→ **REQUIREMENT**
Pictures within the data are to be left out; everything else must be reproduced exactly.

→ **SUPPLIED ENTRIES**
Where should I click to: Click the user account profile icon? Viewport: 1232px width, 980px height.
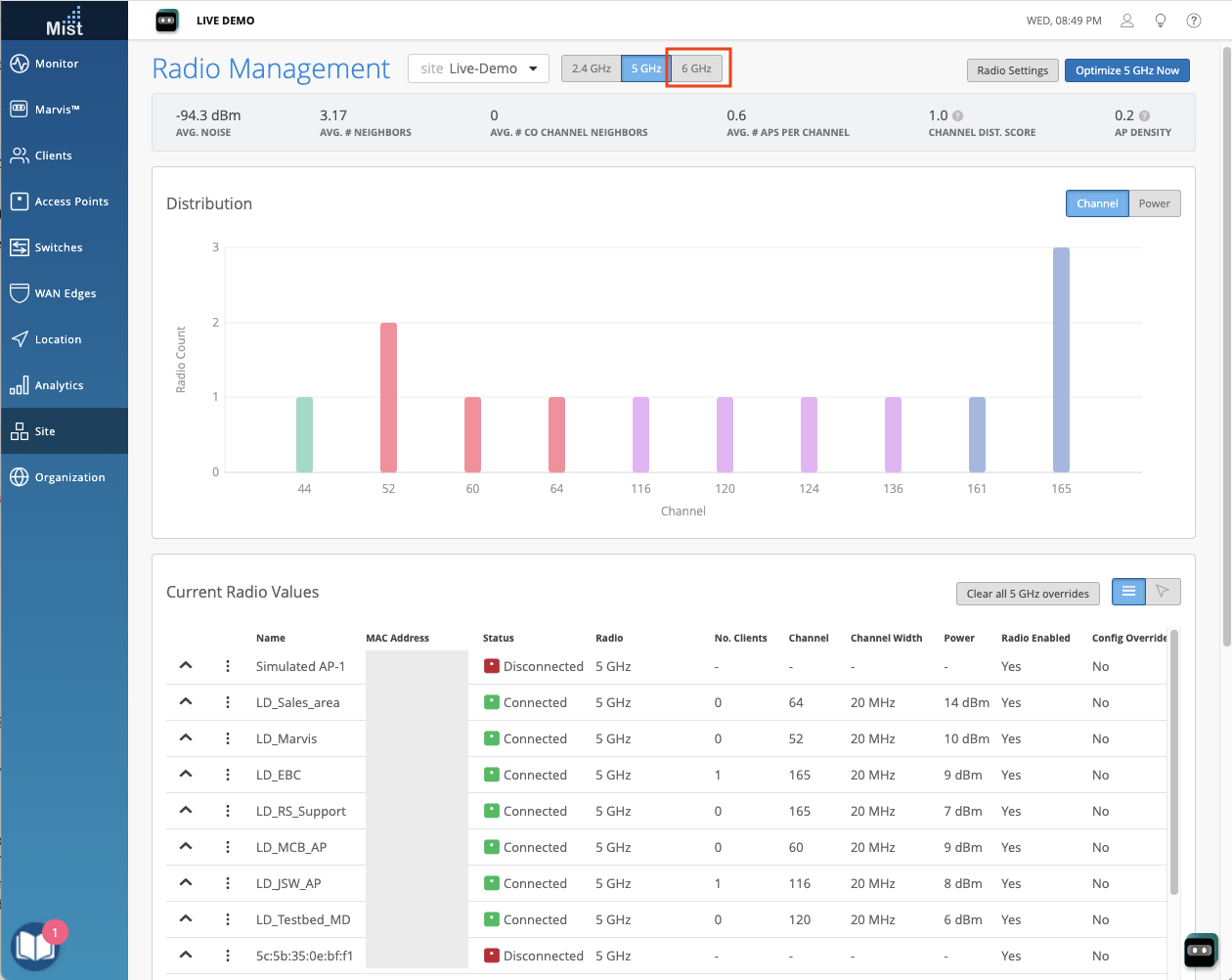1127,21
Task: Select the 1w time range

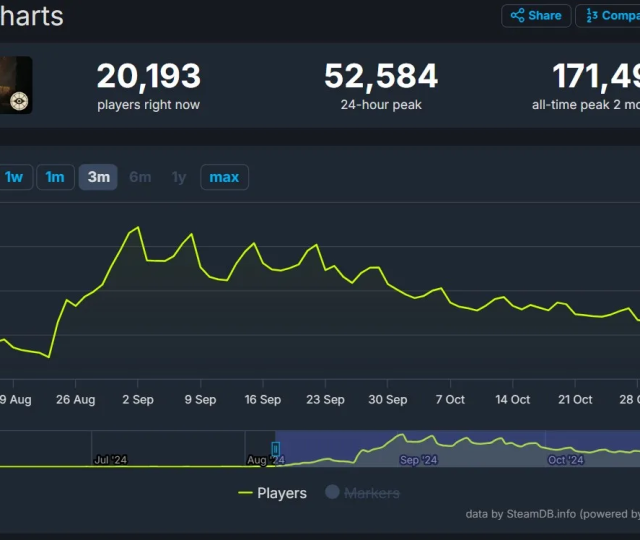Action: (x=14, y=177)
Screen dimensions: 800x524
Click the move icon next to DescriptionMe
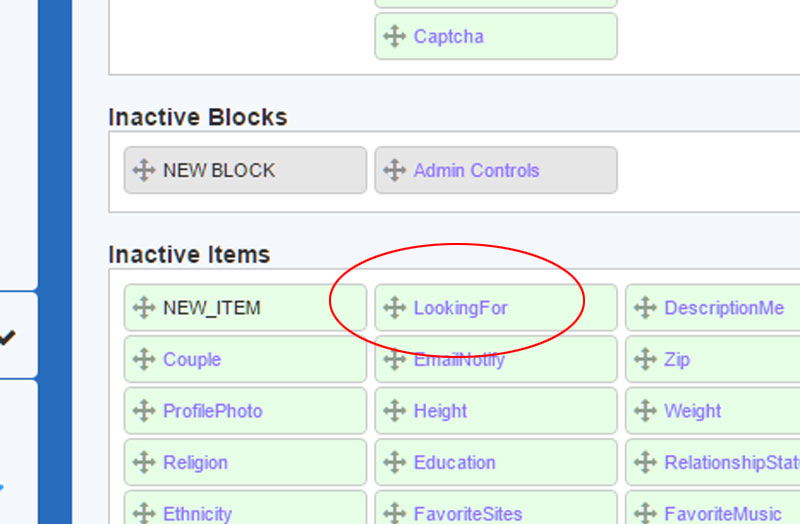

→ **SOLUTION TO THIS PROBLEM**
Where should I click to: Click the user account profile icon? Viewport: 1232px width, 980px height.
1127,21
Task: Select the 1w time range

Action: (x=14, y=177)
Screen dimensions: 800x524
Click the move icon next to DescriptionMe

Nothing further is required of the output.